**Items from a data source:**
::::::::

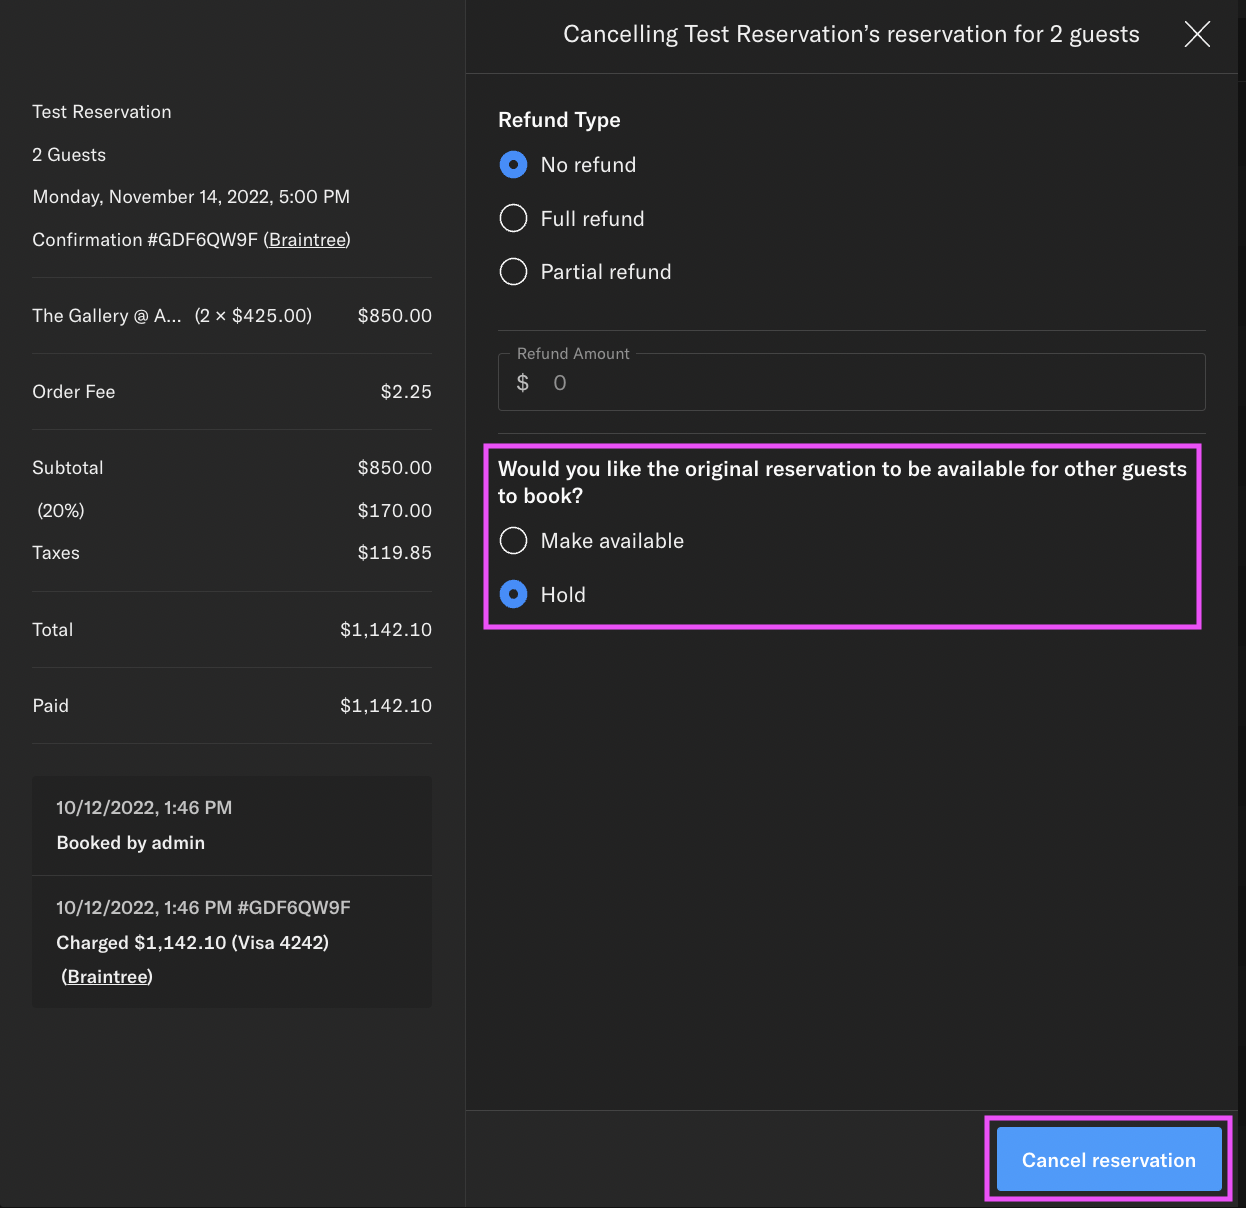The image size is (1246, 1208).
Task: Select the No refund option
Action: (513, 164)
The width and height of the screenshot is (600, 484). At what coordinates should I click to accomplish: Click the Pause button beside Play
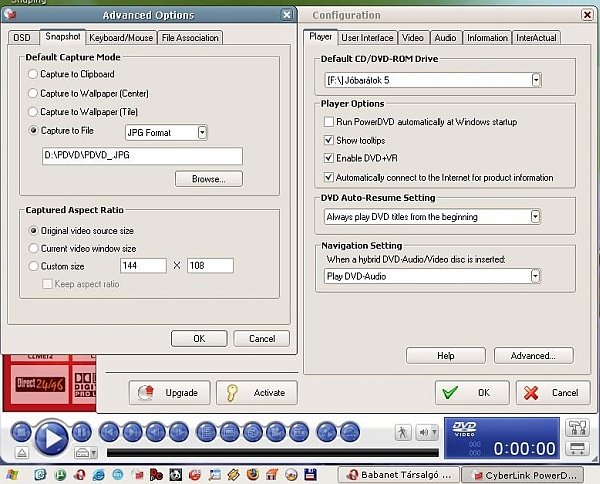coord(82,432)
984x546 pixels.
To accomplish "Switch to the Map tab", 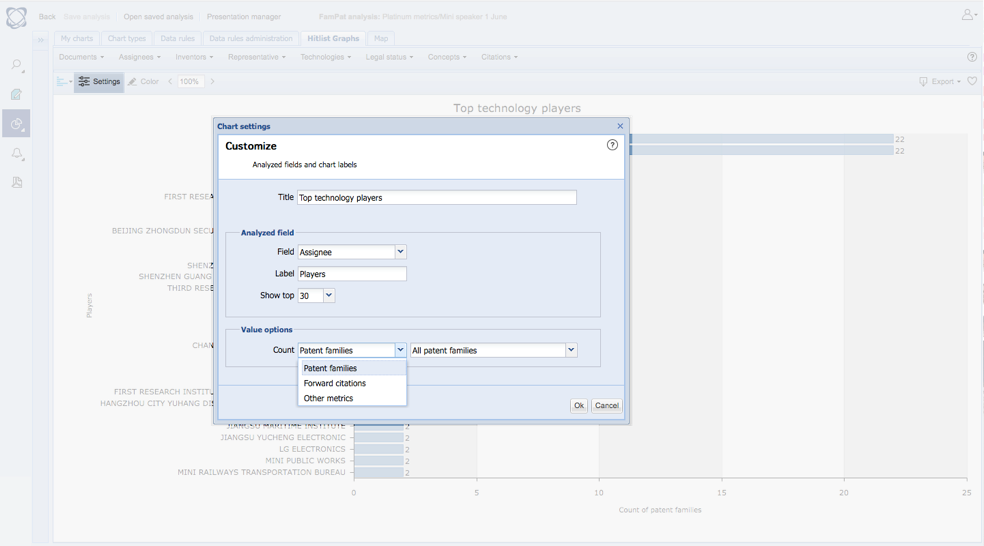I will pos(381,39).
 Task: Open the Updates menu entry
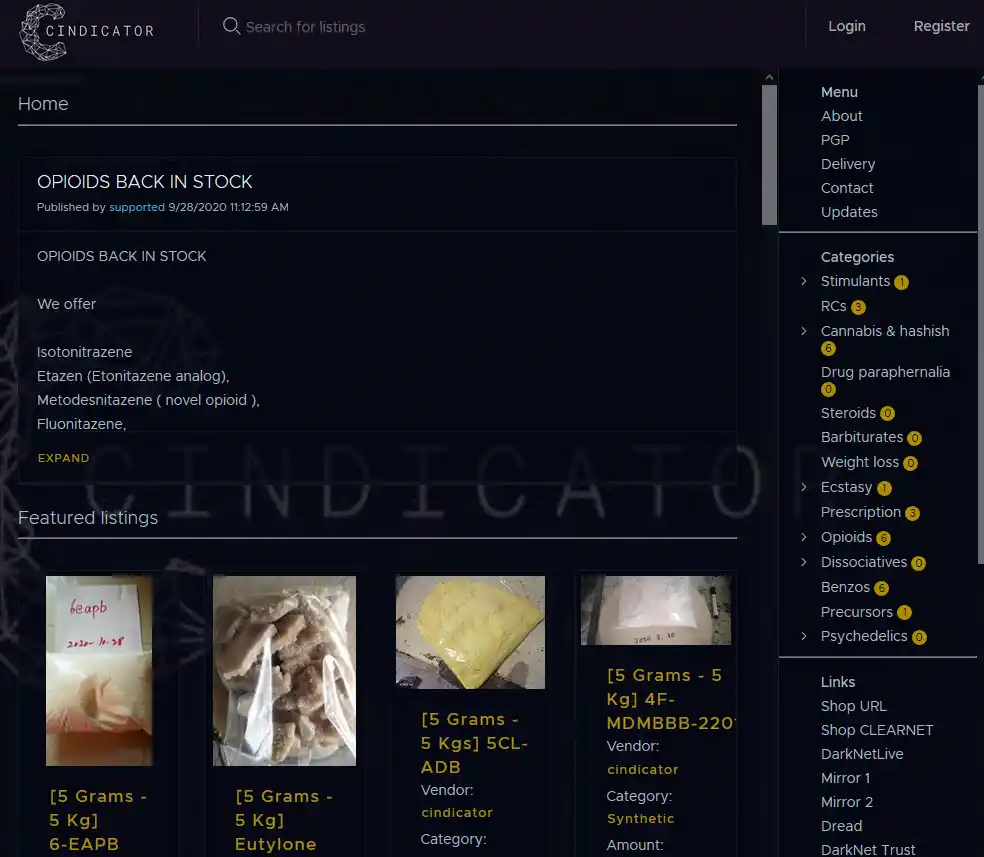coord(849,212)
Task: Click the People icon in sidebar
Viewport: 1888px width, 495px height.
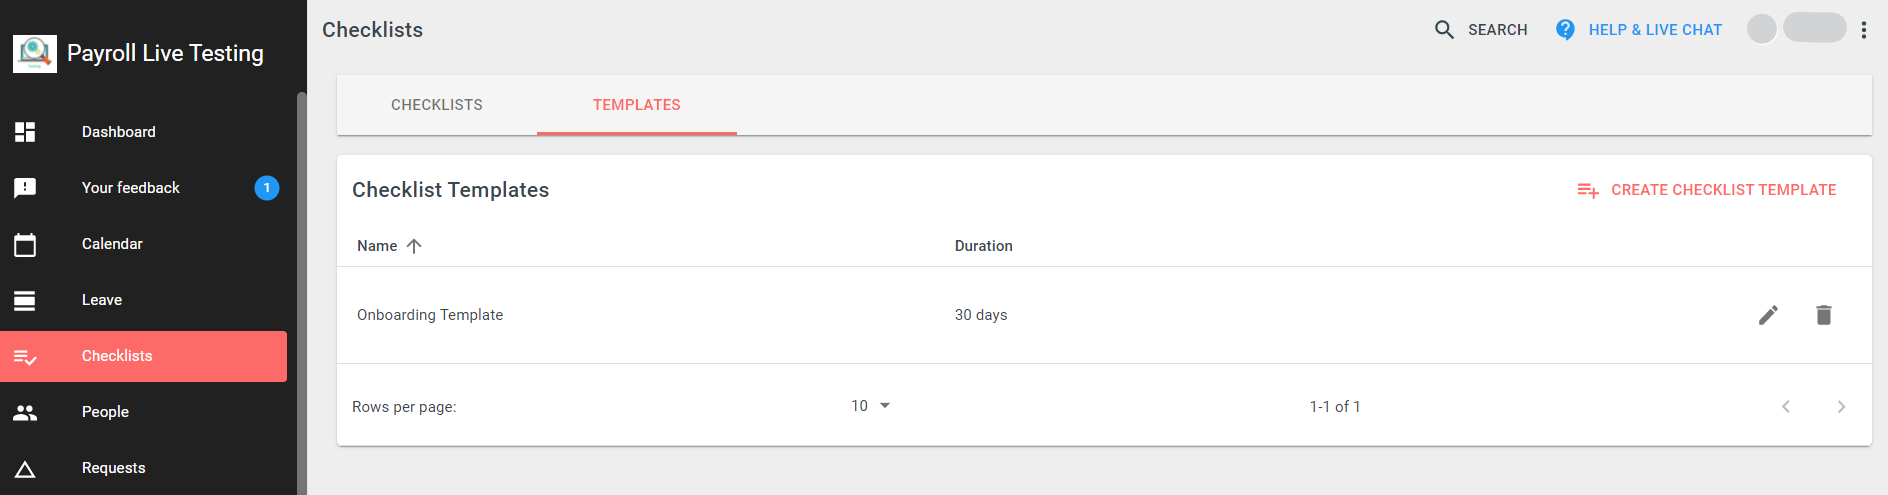Action: (25, 412)
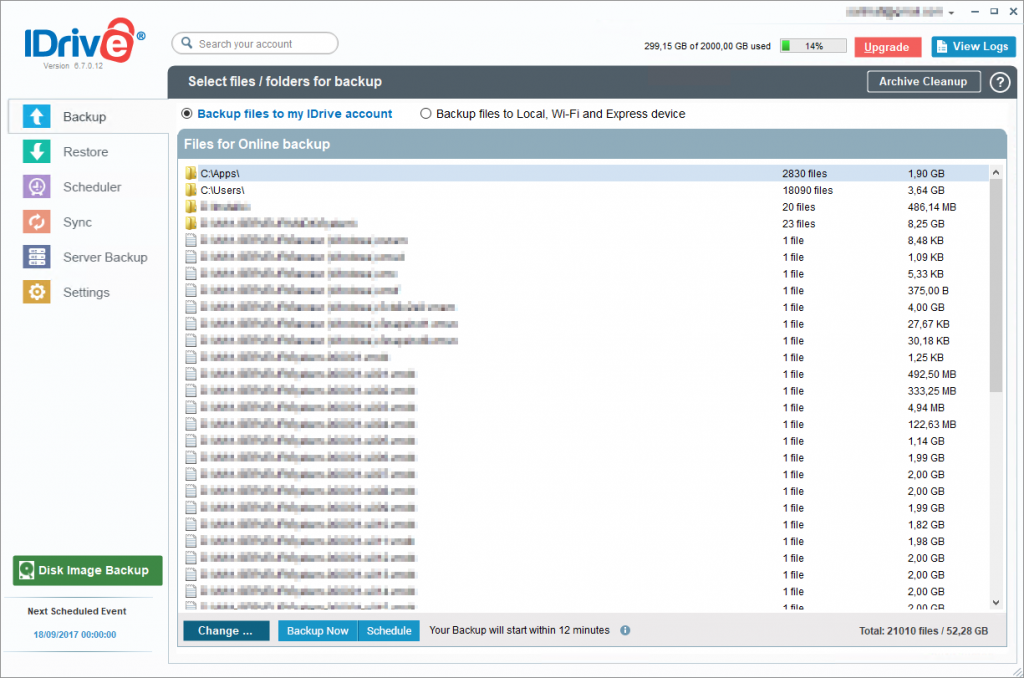The image size is (1024, 678).
Task: Open the Restore section
Action: [85, 152]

::::::::

**Work instruction:**
Output exactly the lines from the one containing "Task: Open the Updates menu entry" through the last line of the records above, both included, and leave out the pictures.

**Output for this exercise:**
 Task: Open the Updates menu entry
coord(849,212)
Task: Click the People icon in sidebar
Viewport: 1888px width, 495px height.
Action: (25, 412)
The image size is (1024, 678).
Task: Open the Restore section
Action: [85, 152]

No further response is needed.